# COSA SI CHIEDE:
1 – Riproduci dal testo sul cancello della scuola tutto il tratto che va da "Il cancello della nostra scuola è di" giù fino a "di metallo durerà.".
2 – Riassumi in due frasi il testo sul cancello della scuola.
3 – Continua il testo sul cancello della scuola dal punto in cui si interrompe.

# ESTRATTO DEL TESTO:
^^^^
Il cancello della nostra scuola è di ferro pesante. I cardini cigolano quando si apre. I paletti vacillano quando si chiude. Nella parte superiore una rete metallica impedisce che un braccio o una mano possa passare tra le sbarre. E’ verniciato di verde. Lo smalto, che per il freddo e il caldo si scrosta dalla sua superficie, periodicamente viene nuovamente steso. Di in anno in anno. Finché la carcassa di metallo durerà.
Il cancello della nostra scuola in questi giorni è chiuso per dire che c’è un dentro e c’è un fuori. I ragazzi lo hanno eletto a confine. Ogni anno provano a metterne uno. Nell’adolescenza bisogna occupare uno spazio altrui per liberarne uno proprio. L’identità è anche un fatto di rabbia. Il cancello adesso è il simbolo di quel confine, la metafora di uno sforzo.
Il cancello della nostra scuola è quindi come un diaframma fra mondo degli adulti e mondo dei ragazzi. Gli adulti hanno delle colpe perché hanno più libertà di decidere. Tutto qui. I professori, la preside, il ministro, ciascuno a suo modo sceglie e, poiché la scuola è inospitale, povera, inadeguata, chi sceglie sbaglia. In base al nostro schema della libertà e della responsabilità, i ragazzi agiscono a parti rovesciate: adesso tocca a loro sbagliare così da poter dire di aver scelto qualcosa.
Il cancello perciò è chiuso e non ci sono ragioni per aprirlo. I ragazzi rimarcano quella soglia, vi stazionano compiaciuti in modo pre-politico e pre-morale. Il loro disagio viene prima della coscienza: è un fatto di percezione sapersi esclusi dal futuro. Ci vuol tanto a capirlo? Non sanno le loro ragioni, se le sapessero il cancello non sarebbe chiuso.
^^^^
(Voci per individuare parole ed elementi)
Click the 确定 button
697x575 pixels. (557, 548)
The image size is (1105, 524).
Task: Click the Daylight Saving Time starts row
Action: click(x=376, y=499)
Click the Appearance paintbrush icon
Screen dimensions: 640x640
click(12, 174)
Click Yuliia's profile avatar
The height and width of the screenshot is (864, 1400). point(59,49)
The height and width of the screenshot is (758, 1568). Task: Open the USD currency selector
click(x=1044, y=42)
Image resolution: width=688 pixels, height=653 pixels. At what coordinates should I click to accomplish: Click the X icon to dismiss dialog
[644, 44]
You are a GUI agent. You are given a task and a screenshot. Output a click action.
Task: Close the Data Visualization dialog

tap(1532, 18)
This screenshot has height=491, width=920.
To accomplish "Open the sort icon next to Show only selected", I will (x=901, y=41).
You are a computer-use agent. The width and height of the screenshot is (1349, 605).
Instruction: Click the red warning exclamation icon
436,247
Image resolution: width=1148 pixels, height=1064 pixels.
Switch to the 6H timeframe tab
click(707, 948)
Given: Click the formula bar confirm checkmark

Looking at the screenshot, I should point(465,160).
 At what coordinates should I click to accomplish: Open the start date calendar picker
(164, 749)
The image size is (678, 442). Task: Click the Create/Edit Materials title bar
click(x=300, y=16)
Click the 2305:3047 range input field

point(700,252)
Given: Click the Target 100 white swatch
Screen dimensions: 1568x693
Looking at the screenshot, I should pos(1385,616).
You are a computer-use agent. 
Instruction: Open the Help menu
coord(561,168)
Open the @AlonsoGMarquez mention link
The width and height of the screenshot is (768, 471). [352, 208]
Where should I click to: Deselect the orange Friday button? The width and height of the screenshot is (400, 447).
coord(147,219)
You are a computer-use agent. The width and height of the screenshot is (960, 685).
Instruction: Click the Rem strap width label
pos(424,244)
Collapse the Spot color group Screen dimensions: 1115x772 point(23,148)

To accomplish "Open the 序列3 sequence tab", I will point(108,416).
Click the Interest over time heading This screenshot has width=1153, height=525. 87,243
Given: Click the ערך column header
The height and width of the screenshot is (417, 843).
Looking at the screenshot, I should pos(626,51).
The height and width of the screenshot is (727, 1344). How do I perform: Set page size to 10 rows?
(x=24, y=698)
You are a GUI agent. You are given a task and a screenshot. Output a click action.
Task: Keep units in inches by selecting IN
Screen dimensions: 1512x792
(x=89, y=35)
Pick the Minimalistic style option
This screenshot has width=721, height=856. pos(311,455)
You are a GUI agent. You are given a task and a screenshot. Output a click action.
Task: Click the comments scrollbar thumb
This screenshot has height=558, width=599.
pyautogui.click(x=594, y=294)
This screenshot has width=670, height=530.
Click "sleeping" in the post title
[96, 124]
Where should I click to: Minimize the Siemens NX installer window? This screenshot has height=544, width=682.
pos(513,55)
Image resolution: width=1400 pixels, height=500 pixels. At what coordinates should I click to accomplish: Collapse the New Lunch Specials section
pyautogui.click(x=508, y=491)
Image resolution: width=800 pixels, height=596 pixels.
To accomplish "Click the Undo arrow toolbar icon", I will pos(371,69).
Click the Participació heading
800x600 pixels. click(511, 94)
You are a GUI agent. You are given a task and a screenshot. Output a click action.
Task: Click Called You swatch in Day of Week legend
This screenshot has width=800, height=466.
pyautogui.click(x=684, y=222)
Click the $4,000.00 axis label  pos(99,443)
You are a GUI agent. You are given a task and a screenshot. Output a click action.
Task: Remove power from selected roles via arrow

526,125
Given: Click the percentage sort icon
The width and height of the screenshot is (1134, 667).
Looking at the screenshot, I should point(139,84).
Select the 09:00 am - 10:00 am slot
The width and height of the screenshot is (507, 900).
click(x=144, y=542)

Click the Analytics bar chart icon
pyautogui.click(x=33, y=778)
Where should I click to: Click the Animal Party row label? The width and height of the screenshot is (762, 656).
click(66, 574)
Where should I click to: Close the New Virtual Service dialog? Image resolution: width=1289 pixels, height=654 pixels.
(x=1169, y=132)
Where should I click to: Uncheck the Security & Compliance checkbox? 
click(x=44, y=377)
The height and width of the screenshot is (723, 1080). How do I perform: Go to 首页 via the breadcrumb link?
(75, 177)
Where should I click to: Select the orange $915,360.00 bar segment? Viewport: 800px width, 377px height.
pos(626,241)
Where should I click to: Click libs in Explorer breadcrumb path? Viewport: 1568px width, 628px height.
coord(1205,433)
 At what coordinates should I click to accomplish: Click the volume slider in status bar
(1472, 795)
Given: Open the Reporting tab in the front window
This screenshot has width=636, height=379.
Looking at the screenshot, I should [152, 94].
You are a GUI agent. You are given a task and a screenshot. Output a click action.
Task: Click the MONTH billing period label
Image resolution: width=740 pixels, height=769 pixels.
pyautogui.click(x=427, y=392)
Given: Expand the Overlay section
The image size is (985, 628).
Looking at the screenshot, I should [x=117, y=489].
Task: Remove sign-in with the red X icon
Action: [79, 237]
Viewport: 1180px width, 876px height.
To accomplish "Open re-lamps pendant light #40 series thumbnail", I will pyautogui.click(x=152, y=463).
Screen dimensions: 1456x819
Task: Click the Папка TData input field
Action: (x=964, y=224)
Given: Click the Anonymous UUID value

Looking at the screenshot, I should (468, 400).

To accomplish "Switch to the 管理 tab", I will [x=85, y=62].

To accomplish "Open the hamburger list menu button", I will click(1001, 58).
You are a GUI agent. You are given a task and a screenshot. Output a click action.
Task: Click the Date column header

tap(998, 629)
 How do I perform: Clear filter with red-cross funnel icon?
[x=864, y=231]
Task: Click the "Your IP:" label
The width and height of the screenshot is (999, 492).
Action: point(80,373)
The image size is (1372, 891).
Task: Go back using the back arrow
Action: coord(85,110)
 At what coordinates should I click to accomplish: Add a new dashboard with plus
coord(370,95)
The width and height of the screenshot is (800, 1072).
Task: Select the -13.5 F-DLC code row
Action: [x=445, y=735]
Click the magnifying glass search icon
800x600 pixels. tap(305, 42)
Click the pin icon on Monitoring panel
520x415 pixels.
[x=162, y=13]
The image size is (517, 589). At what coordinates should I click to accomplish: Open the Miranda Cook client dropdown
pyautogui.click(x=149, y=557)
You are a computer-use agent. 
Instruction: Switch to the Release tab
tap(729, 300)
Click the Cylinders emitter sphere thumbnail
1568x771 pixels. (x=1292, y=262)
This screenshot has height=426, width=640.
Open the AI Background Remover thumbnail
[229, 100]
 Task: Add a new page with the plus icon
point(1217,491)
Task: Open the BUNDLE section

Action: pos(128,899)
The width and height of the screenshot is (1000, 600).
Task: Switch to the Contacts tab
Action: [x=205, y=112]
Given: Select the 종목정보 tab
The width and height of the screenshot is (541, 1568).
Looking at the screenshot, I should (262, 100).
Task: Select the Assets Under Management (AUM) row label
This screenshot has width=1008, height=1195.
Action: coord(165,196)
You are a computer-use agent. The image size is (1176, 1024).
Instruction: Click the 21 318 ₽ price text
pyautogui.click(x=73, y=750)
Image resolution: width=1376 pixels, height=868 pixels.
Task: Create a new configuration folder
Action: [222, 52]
^^^^
# RISPOSTE IN ORDINE:
1 –
Il cancello della nostra scuola è di ferro pesante. I cardini cigolano quando si apre. I paletti vacillano quando si chiude. Nella parte superiore una rete metallica impedisce che un braccio o una mano possa passare tra le sbarre. E’ verniciato di verde. Lo smalto, che per il freddo e il caldo si scrosta dalla sua superficie, periodicamente viene nuovamente steso. Di in anno in anno. Finché la carcassa di metallo durerà.

2 – Il cancello della scuola, di ferro verniciato di verde, in questi giorni è chiuso e i ragazzi ne hanno fatto il confine tra il mondo degli adulti e il loro. Gli adulti hanno delle colpe perché hanno più libertà di decidere, mentre ora tocca ai ragazzi sbagliare per poter dire di aver scelto qualcosa, spinti da un disagio che viene prima della coscienza.

3 –
Di una cosa però possiamo andare orgogliosi: questo cancello chiuso oggi può esserci solo a scuola. Per i nostri ragazzi non ci sono altri luoghi da contendere, altri adulti da sfidare, altri confini da eleggere a simboli. I centri commerciali sono caldi e accoglienti, qui tutti sono clienti e i clienti hanno sempre ragione; i bar sono spazi aperti dove non occorrono sedie e turni per parlare; le case sono fatte per mangiare e dormire, per entrare e uscire; gli stadi per gridare senza ragioni; la radio è fatta per sentire senza ascoltare, la televisione per vedere senza guardare; il telefonino per parlare senza dire. La scuola no. Per questo sono qui. I no li fanno soffrire e sperare, disperare e crescere. Chi giudica in fretta il loro spaesamento, la loro rabbia scomposta, l’incoerenza dello loro azioni, anche quando il cancello è aperto si ferma alla soglia.
Lo schema del dentro e del fuori però se permette di occupare i confini non libera gli spazi. Dopo l’occupazione i cardini del cancello smetteranno di cigolare e i paletti di vacillare? Dopo l’occupazione la scuola sarà più bella e i suoi insegnamenti, formali e informali, migliori? Con la rabbia si può vincere una battaglia, per vincere una guerra serve intelligenza.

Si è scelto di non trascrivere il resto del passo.